Holy cow. What dark arts am I evangelizing for now, you ask.
Buy small press books.
For one, the stuff you read from a small press is infinitely
more exciting than whatever shopping list Jonathan Franzen has written onto his
Fruit of the Looms and sent to his publisher. For two, you're not only giving
somebody a great readable and shareable gift, you're also giving money to small
presses and small press authors just by buying the damn thing. You're killing
two birds with one paperback. It's a Christmas miracle.
Here's what I think you should buy for yourself or for
someone else.
1.
Heathenish by Kelby Losack, published by Broken River
Books - Heathenish is a smooth as cough sizzurp tale of fucking up and
wandering through near-criminality. Redemption comes, as it always does. Losack
displays a true storyteller's economy of words - nothing is wasted, nothing is
extra, everything is a gut shot. Read it. Give it to somebody as a present.
It's good.
2.
The Nightly Disease by Max Booth III, published by
Perpetual Motion Machine Publishing - Max Booth III is the funniest writer
publishing today. After being screwed by another small press (it happens. It's
happened to more of us than we like to admit), Max decided to publish this
novel himself and I'm glad he did. The new cover by Matthew Revert is
phenomenal and the book is just as funny as it ever was. This was by far the
funniest and darkest book I read this year.
3.
Quizzleboon by John Oliver Hodges, published by Perpetual
Motion Machine Publishing - It's hard to explain this book. It's a hillbilly
gospel. It's funny as hell. It's fast paced and as soon as I read the phrase,
"pussy crust," I knew the book was for me. If you have some asshole
in your life that will find that funny, this is the book for them. No
kidding.
4.
The Snake Handler by J David Osborne and Cody Goodfellow,
published by Broken River Books - It's like if Harry Crews wrote
Feast of
Snakes as an action flick. It's a quick read and it's fun as all hell.
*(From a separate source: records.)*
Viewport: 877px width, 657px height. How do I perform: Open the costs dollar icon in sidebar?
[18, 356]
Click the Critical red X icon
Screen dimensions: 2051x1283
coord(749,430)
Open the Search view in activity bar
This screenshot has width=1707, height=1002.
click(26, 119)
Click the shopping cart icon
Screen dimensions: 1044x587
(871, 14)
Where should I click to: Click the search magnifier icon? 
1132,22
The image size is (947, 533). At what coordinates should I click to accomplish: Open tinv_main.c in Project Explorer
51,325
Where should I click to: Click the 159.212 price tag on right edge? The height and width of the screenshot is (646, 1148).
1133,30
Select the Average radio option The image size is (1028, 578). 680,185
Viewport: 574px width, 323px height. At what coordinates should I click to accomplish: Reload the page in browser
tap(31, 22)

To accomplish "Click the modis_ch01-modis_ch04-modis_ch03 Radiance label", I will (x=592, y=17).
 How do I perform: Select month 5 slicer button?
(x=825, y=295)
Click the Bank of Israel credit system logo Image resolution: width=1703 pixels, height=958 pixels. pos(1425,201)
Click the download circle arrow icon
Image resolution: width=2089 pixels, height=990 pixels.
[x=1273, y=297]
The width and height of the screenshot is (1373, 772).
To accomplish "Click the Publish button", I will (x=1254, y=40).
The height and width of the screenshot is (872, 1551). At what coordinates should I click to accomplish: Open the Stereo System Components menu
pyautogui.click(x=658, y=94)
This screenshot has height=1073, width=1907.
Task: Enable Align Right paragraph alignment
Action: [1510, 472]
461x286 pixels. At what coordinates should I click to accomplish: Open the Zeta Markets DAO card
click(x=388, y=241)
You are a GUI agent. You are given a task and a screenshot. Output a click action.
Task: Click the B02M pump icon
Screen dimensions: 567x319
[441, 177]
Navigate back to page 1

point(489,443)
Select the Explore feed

I'm looking forward to whatever this collaboration puts out next.
5.
Itza by Rios de la Luz, published by Broken River Books -
My small press tastes are very Texas centric. I'm a lazy person and I find it
very hard to get engrossed in online social circles with people I'll likely
never meet. You'll notice every book I've picked is from a Texas publisher.
There's reason for that. I'm able to go see the events they put on because they
are within a five mile radius of where I live. That's not to say I don't read
other publishers, I just read things I've purchased from an actual person with
more priority than books I order from a robot named Amazon. That being said,
Itza is a great, surreal tale told like it was a story passed on throughout
generations. The imagery is vivid and exciting.
The world is crazy, folks. Why are we spending money on the
same old titans of industry who have always tried to dictate cultural tastes?
The truth, the excitement, the intensity is at small press level. A few weeks
ago there was an article asking about where all the working class writers were.
You've got to have your eyes closed if you can't find them. They're right here.
They're working at regular jobs and writing for just as many hours. Support them.
Share them. Happy holidays and merry Smallpressmas.